▶ _Aim of the exercise_
Tally the lines of the records that contain the string "tweet", then give the total and nothing more.
---------- Dataset records
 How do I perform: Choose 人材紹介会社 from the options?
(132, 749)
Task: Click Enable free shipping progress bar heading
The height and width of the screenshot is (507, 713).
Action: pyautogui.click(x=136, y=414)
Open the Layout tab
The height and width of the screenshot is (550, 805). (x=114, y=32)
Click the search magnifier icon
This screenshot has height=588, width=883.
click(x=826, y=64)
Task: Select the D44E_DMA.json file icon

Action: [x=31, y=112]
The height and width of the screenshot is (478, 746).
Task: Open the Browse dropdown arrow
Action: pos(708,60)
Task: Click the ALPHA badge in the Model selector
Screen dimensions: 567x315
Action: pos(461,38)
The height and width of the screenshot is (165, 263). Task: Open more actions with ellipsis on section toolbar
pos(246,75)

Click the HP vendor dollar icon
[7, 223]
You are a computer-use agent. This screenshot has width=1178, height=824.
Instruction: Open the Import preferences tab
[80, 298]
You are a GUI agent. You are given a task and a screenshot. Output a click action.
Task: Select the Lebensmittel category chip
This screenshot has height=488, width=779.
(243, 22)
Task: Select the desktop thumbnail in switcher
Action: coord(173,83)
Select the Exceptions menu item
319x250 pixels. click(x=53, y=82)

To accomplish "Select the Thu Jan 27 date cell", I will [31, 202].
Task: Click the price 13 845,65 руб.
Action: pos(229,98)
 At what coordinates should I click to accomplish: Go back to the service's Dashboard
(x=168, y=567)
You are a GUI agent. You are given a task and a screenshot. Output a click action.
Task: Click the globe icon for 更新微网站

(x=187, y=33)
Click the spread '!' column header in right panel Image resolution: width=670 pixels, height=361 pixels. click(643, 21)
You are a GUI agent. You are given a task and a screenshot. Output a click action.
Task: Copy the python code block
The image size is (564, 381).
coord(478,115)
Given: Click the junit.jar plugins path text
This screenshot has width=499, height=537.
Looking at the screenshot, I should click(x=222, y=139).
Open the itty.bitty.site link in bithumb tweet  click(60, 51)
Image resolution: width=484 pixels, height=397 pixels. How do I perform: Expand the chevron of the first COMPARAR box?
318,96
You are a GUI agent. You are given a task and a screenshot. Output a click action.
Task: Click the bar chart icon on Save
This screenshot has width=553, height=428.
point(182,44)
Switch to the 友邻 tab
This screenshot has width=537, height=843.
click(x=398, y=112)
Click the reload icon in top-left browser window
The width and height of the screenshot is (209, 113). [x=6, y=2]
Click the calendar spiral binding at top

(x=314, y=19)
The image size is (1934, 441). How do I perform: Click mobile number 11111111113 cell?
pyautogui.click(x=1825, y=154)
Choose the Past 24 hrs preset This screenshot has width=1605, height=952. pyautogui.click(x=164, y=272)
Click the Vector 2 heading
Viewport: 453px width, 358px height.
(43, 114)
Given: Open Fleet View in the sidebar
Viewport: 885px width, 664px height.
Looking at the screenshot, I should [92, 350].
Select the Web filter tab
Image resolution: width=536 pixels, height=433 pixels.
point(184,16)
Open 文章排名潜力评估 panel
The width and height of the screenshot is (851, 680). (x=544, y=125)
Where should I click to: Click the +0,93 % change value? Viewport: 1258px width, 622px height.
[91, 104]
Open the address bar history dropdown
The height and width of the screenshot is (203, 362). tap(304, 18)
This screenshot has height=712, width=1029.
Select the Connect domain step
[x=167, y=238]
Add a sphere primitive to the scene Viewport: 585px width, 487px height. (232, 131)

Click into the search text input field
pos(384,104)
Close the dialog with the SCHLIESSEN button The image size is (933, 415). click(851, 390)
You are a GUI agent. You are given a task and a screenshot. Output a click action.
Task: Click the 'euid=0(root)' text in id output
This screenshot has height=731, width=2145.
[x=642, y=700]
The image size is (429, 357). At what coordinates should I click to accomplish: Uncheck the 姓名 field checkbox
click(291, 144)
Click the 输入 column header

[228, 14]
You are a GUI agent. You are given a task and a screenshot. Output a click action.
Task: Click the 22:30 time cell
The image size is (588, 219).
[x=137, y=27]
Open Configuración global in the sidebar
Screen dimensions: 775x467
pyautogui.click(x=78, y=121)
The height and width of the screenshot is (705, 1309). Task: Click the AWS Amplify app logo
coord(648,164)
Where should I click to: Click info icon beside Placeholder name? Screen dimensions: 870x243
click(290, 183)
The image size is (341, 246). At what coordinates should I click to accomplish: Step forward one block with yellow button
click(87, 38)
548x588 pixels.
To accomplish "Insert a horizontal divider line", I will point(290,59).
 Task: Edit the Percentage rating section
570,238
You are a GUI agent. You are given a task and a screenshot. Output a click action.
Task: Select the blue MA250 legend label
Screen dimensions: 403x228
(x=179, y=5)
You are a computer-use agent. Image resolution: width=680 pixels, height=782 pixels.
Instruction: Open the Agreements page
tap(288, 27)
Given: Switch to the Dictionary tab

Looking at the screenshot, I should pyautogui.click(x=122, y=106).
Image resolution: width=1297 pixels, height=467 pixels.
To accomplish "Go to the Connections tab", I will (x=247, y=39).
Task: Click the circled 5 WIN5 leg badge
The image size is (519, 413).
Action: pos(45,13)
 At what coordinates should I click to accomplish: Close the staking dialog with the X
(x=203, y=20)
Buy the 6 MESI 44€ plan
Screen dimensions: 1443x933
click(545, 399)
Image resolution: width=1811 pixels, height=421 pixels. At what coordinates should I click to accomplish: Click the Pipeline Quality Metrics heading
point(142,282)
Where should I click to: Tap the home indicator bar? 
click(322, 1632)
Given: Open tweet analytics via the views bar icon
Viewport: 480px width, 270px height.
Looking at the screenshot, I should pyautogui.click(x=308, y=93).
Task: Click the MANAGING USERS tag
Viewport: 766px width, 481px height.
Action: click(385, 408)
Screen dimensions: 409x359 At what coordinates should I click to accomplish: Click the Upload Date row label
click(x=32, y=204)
--------------------
▶ _Written solution_
2